Photothermal therapy (PTT) has emerged as a promising minimally invasive strategy for tumor treatment due to its high selectivity, minimal drug resistance, and precise controllability. However, the efficacy of PTT is often limited by the inability of photothermal agents (PTAs) to effectively target subcellular organelles after cellular uptake. In this study, we designed and synthesized an endoplasmic reticulum (ER)‐targeting BODIPY‐based photothermal agent (ER‐BDP) by functionalizing a trifluoromethyl‐substituted BODIPY scaffold with a p‐toluenesulfonyl group.

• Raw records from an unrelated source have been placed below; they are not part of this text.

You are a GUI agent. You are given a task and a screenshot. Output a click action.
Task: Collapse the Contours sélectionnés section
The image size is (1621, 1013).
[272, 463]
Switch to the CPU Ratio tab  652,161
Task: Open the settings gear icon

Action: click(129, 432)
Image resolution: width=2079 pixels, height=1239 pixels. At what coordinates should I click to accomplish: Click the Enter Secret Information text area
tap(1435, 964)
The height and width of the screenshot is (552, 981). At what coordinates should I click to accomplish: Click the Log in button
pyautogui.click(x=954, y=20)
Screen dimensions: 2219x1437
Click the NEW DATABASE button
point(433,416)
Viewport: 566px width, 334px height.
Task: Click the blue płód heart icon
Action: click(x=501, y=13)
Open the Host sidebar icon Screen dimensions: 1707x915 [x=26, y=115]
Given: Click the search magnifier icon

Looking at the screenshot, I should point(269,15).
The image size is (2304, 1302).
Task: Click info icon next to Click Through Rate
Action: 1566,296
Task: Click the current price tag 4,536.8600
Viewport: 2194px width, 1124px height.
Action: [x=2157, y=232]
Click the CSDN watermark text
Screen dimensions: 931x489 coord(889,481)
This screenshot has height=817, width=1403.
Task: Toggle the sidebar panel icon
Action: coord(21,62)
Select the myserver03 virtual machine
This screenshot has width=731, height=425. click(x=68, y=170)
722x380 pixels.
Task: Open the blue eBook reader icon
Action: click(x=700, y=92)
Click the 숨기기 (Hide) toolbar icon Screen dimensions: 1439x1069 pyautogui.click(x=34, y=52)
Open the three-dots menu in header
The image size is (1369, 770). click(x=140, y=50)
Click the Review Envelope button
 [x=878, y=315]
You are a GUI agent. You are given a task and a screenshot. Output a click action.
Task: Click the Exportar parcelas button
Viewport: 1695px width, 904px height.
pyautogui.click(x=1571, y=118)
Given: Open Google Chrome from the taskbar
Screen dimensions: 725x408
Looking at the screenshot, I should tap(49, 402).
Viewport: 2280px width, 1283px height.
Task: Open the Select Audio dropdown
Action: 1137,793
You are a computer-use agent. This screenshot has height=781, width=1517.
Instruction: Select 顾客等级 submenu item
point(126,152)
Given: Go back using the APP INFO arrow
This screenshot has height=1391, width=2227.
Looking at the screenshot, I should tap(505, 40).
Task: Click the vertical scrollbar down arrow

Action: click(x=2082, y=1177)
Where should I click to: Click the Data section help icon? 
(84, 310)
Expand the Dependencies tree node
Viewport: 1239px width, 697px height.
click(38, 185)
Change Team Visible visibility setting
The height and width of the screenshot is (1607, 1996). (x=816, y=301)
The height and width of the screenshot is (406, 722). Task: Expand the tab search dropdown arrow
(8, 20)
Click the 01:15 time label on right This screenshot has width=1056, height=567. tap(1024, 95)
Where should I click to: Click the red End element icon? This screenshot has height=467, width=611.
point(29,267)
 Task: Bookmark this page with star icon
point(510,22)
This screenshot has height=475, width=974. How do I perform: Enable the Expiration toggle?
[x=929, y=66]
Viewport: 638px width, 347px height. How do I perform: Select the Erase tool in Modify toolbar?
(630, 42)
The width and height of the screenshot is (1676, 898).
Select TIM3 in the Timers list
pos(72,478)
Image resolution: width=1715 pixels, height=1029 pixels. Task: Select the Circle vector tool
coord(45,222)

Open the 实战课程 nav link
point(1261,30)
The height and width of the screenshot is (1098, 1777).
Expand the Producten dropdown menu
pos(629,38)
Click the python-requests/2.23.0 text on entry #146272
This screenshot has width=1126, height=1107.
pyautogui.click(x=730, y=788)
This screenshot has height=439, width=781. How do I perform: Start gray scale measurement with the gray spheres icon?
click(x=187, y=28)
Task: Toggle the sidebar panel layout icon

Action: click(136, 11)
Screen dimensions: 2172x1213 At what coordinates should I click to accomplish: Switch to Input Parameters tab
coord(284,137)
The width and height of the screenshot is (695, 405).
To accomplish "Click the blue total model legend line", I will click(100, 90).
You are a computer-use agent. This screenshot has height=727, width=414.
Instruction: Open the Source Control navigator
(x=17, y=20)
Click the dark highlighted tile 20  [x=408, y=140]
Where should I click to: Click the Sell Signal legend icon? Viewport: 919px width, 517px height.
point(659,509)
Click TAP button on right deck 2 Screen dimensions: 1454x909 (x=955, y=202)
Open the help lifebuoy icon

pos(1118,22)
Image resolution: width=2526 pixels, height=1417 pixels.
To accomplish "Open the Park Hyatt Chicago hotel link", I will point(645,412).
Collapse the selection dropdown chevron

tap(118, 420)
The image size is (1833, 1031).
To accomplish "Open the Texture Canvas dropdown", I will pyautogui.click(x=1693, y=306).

The resulting ER‐BDP nanoparticles (ER‐BDP NPs), co‐assembled with DSPE‐PEG ₂₀₀₀ ‐Biotin, exhibit excellent near‐infrared absorption (λmax = 780 nm), high photothermal conversion efficiency (80.3%), and efficient tumor targeting via the enhanced permeability and retention (EPR) effect. Importantly, ER‐BDP NPs demonstrate the ability to escape from lysosomes and specifically accumulate in the ER, where localized photothermal heating induces severe ER stress and apoptosis. In vitro and in vivo studies confirm that ER‐BDP NPs effectively ablate tumor cells under mild laser irradiation (760 nm, 500 mW cm ⁻² ) while showing negligible systemic toxicity. This work provides a rational design strategy for organelle‐targeting photothermal agents and highlights their potential for enhanced tumor therapy.